Oliver's conversation, like her books, also puts many so-called "serious" novelists to shame. Despite jet lag and a half-serious claim to "misanthropy", her ideas bounce around like hyperactive puppies. Whether she is unpicking her "politically bifurcated country" or talking about her personal life, she answers questions with eloquence and openness.
She mentions Lena's uneasy reunion with her mother, who abandons her children in her desperation to escape political and social oppression. "That theme of betrayal reflected the fact that a person I dated for four years and was engaged to died at 29 due to substance abuse issues. I only realised it in retrospect, but I think Lena's agonising about her mother reflected my own feelings – why wasn't I good enough to stay alive for?"
One could see Oliver as encapsulating the extremes of her two heroines. "There are times I wish I was more conventional," she says. "I would get a husband and a baby and a big SUV in the 'burbs and be happy. But forging my own way – my career, my relationships with wonderful but troubled people – that's who I am."
Raised in Westchester, Connecticut, she describes her upbringing as liberal and comfortable. Her mother and father are literature professors who divorced when Oliver was young, then re-married to other literature professors. "My parents were pretty liberal, but they were still parents. I definitely had my teenage rebellion." What sort of things? "Nothing I would repeat on record," Oliver laughs. "I was kind of a wild teenager, but I always got great grades at high school. I became a huge nerd later in life."
Oliver takes her success seriously but wears it lightly. Clearly ambitious, she divides her time between writing and a publishing venture, Paper Lantern, that encourages teenagers to write fiction. "I didn't miss working in a traditional publishing house – certainly not the dress code or meetings – but I did miss working with writers. We're a small operation – the five of us meet around my dining room table. We are experimenting with an e-venture and looking for new writers."
Oliver herself has two new books ready for publication next year. A Young Adult novel called Panic ("about a dangerous game played by adolescents"), and The Rose which is aimed at more "mature" readers. ("A family clear out a house after the death of a patriarch.") Whether this signals that Oliver has come full circle or is simply growing up remains to be seen. What she does know is that today's teenagers can heal the social and political rifts in her divided nation.
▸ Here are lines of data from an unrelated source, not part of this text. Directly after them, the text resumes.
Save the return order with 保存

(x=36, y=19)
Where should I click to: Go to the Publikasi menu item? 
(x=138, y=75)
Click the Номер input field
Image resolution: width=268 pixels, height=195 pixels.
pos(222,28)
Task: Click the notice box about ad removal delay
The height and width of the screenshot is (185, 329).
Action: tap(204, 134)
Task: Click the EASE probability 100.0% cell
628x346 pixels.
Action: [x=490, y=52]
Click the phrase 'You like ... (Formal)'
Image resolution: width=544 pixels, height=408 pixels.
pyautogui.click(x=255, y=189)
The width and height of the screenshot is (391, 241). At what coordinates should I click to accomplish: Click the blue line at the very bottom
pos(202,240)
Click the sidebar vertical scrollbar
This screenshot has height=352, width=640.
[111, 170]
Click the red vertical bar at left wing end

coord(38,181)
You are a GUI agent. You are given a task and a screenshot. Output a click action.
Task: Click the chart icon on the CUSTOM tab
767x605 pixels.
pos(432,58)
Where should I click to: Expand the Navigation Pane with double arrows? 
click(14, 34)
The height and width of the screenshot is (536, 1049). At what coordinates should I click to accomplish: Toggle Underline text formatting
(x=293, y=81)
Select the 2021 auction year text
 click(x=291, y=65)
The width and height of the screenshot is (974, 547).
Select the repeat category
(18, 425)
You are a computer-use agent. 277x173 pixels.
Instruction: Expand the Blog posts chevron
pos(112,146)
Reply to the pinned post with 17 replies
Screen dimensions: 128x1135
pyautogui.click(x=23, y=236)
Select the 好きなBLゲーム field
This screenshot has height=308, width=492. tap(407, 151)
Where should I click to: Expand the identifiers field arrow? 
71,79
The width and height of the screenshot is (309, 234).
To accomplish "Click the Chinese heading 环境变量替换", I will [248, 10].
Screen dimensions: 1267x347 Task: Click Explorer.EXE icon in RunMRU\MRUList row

"The good news is that teenagers agree on the most divisive issues in America: 75 per cent of young people support gay marriage. There is definitely the sense that future generations can heal the rift in the US." She says much the same about their attitude to literature. "I have never met a teenager – and I probably meet 5,000 a year – who prefers ebooks to real books. Their parents like ebooks. Teens like to own a book and have it on their shelves."
Before she disappears for a well-earned afternoon nap, I ask about her most famous young readers, Malia Ann and Sasha Obama. Having campaigned for Obama in 2008, Oliver could not imagine a better endorsement. "All I can say is that they have excellent taste. It is just so flattering. A friend said: 'When a celebrity reads your book, that's great. But the President – he is really famous.'"
Requiem by Lauren Oliver
Hodder & Stoughton, £12.99
"... Welcome to the free world. We give people the power to choose. They can even choose the wrong thing. Beautiful, isn't it?"